Bates also recognises the Pope's defence of female emancipation, that he fights gender stereotypes and talks of reciprocity within the family.

According to Francis, we must see "in the women's movement the working of the Spirit for a clearer recognition of the dignity and rights of women."

From a faith-feminist position, "this is a big positive step," said Collins.

"I see it as a prophetic move of the Holy Spirit that the Pope is choosing to say this stuff."

However, there are some Catholic women who, while recognising that the Pope "is definitely a man that believes in justice", believe he has not gone far enough when it comes to women's rights, Pat Brown, administrator for Catholics Women Ordination, told Christian Today.

Amoris Laetitia "is really good, and definitely a step in the right direction", Brown said.
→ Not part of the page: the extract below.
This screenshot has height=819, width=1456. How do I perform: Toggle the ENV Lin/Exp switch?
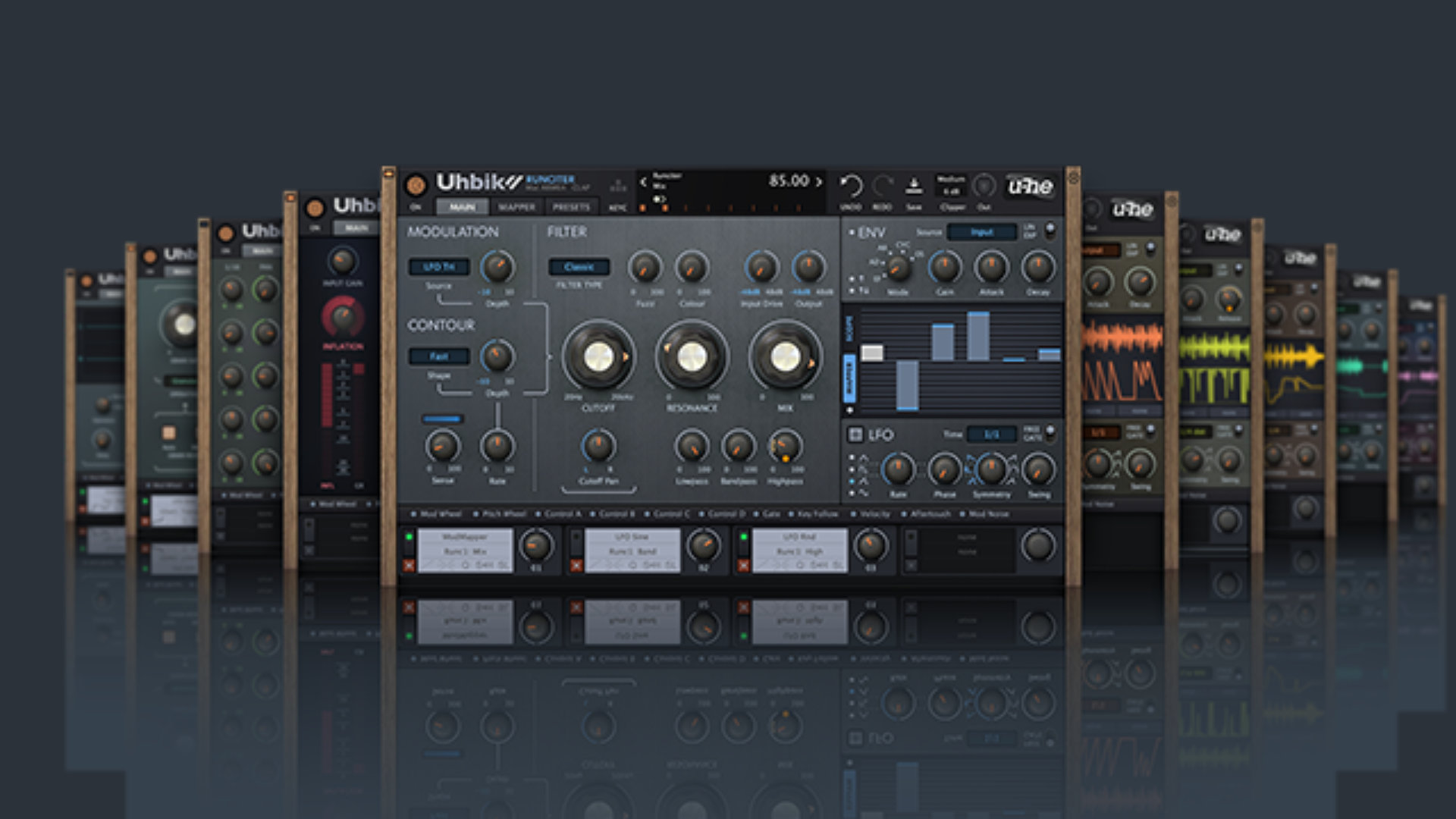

However, "he [the Pope] has to go gently, gently as conservatives in the Church make his life very difficult."

"Many of us do believe that this Pope is a real breath of fresh air and a source of change. His hands have been tied on many women's issues, but he is gradually untying them," she added.

The reality is that Pope Francis has written Amoris Laetitia in a particular context; one in which abortion and female ordination are off limits, and his statements undoubtedly represent a significant step in favour of women, whatever one's stance on those issues.

"If feminism is fundamentally about the liberation of women, then the Pope's words aid to that cause," said Collins.

Of course, we must wait to see whether these words in Amoris Laeticia grow fruit and make a real difference to attitudes on the ground. Perhaps the question we should really be asking is not whether the Pope is a feminist by any one person's definition, but rather whether his teachings will benefit women? It seems that there's real hope they absolutely will.